───── PROVIDED ENTRIES

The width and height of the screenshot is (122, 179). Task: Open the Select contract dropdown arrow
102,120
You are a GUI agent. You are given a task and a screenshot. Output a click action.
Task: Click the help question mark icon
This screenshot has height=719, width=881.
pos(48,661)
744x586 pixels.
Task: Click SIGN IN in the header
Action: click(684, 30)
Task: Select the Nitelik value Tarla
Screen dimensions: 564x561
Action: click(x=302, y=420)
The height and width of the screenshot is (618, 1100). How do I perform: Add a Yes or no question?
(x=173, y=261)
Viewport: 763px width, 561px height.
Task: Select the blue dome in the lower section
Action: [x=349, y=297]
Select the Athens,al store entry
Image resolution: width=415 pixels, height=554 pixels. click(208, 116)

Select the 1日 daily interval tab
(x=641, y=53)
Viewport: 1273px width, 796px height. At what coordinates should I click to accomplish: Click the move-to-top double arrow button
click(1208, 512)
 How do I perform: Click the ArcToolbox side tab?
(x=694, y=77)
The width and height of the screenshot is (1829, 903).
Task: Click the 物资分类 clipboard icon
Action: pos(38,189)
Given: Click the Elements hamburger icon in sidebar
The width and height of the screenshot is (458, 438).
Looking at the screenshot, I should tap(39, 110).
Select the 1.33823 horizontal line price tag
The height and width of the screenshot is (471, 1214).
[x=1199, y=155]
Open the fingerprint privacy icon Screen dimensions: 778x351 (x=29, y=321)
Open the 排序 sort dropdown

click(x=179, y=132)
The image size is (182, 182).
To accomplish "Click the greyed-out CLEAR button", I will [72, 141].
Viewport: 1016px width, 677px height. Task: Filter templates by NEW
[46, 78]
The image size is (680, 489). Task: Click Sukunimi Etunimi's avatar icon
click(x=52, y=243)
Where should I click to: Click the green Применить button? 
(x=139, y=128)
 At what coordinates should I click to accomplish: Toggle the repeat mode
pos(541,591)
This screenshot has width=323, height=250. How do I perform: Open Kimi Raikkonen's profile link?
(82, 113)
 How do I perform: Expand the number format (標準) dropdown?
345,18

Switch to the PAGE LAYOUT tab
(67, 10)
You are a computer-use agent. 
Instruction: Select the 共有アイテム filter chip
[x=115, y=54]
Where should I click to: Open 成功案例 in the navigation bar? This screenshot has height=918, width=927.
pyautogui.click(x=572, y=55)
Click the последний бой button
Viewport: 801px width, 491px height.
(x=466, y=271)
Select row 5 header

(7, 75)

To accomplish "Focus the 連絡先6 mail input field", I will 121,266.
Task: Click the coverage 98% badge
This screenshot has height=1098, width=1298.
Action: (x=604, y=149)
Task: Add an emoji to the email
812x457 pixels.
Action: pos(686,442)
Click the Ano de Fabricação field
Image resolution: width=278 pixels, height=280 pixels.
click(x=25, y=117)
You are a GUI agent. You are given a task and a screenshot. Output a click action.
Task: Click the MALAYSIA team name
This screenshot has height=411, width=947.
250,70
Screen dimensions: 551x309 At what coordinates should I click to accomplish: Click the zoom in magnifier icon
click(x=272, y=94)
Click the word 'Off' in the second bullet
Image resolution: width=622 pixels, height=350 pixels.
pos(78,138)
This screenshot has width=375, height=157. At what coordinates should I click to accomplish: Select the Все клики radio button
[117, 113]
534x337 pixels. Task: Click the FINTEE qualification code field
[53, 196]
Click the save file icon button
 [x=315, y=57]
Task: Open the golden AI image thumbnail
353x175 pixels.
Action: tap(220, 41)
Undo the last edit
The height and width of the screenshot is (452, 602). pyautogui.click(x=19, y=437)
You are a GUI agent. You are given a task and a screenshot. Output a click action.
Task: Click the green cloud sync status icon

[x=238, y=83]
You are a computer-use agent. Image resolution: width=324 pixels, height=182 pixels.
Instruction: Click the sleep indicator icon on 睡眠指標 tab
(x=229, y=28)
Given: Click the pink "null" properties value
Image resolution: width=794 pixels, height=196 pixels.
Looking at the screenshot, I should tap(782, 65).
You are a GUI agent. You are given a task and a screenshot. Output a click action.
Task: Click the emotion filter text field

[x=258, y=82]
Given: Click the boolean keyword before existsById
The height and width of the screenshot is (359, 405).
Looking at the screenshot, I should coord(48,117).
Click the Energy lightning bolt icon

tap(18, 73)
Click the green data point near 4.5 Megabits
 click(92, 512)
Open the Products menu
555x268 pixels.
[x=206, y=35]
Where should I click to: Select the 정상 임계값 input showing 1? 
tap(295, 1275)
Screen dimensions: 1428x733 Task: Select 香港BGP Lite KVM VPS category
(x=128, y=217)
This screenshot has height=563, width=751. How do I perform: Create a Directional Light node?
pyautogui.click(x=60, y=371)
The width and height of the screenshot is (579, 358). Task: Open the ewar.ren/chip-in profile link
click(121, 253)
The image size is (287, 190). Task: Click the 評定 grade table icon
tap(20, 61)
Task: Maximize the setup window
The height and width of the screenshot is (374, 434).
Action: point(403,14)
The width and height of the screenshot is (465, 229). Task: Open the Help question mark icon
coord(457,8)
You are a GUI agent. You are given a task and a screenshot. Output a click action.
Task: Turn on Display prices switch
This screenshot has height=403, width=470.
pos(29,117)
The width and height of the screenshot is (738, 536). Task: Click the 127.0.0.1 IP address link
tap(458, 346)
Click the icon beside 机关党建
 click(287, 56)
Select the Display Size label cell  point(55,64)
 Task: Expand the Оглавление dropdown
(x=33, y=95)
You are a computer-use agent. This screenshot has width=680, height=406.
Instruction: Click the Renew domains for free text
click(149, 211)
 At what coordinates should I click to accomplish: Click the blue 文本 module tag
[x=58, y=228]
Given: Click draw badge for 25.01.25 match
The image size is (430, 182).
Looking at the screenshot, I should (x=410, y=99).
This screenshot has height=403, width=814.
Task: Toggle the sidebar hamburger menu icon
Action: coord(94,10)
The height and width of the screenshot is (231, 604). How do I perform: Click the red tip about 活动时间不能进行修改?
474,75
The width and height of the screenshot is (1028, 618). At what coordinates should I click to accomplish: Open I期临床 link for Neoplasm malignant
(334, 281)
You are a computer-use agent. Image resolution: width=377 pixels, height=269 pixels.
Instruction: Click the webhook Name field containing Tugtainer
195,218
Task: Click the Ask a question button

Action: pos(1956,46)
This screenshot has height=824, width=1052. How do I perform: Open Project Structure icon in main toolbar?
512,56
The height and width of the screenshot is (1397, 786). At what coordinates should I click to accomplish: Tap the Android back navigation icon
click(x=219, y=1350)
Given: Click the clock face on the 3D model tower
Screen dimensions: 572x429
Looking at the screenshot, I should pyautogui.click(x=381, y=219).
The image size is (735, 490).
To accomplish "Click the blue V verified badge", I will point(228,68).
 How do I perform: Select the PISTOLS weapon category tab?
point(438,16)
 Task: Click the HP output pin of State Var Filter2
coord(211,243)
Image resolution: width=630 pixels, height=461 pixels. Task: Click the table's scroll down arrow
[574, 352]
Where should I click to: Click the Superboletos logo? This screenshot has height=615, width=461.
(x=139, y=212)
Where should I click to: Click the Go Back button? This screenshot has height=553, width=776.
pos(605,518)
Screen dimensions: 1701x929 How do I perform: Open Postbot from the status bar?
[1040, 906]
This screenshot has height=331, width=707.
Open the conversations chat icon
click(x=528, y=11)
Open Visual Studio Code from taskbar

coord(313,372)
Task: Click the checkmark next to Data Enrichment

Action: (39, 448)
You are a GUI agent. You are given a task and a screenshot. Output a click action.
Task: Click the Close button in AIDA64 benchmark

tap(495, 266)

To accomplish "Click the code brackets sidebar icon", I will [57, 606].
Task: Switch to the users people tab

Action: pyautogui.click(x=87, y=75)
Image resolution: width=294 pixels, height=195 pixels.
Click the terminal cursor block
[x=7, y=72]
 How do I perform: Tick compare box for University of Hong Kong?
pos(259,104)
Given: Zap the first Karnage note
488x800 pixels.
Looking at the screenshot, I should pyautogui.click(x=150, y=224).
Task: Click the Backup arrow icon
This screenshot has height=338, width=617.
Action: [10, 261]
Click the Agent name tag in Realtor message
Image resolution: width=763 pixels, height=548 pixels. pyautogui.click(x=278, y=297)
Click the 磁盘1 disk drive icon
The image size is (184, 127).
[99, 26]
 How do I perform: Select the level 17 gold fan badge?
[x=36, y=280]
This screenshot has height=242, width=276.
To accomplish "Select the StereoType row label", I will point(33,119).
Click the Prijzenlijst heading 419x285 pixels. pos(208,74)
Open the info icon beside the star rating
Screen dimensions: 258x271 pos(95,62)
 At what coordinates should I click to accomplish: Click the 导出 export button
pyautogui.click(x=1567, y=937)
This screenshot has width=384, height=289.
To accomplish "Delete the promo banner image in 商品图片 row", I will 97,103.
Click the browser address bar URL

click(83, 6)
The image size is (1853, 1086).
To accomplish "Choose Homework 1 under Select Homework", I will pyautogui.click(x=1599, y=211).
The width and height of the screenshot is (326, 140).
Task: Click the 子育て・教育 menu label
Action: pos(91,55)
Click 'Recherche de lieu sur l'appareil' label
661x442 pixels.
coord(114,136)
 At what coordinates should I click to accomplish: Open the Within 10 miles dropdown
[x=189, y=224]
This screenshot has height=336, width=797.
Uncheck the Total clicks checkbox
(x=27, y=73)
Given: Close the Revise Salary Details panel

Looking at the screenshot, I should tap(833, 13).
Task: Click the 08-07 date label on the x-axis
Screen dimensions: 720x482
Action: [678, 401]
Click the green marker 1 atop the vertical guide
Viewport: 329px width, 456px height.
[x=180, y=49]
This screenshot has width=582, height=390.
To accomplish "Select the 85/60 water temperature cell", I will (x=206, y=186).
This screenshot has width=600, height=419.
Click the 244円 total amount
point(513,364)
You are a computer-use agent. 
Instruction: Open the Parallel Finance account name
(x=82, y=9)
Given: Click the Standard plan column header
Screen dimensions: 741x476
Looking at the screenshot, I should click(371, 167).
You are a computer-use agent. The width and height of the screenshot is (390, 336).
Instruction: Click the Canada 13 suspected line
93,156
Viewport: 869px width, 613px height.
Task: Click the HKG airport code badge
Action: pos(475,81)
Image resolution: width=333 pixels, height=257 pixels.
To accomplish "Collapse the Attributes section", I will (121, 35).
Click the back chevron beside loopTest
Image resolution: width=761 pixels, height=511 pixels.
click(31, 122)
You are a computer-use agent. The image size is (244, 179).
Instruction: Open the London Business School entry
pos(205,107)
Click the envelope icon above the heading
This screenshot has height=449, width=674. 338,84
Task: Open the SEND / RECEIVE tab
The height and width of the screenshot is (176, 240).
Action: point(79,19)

──────────

§ **TASK DIRECTIONS**
Copy every line of the data that carries the word "computer".

§ **WRITTEN RESPONSE**
You are a computer-use agent. 
You are a computer-use agent. Image resolution: width=324 pixels, height=182 pixels.
You are a computer-use agent. This screenshot has width=680, height=406.
You are a computer-use agent. Image resolution: width=377 pixels, height=269 pixels.
You are a computer-use agent. 
You are a computer-use agent. The width and height of the screenshot is (390, 336).
You are a computer-use agent. The image size is (244, 179).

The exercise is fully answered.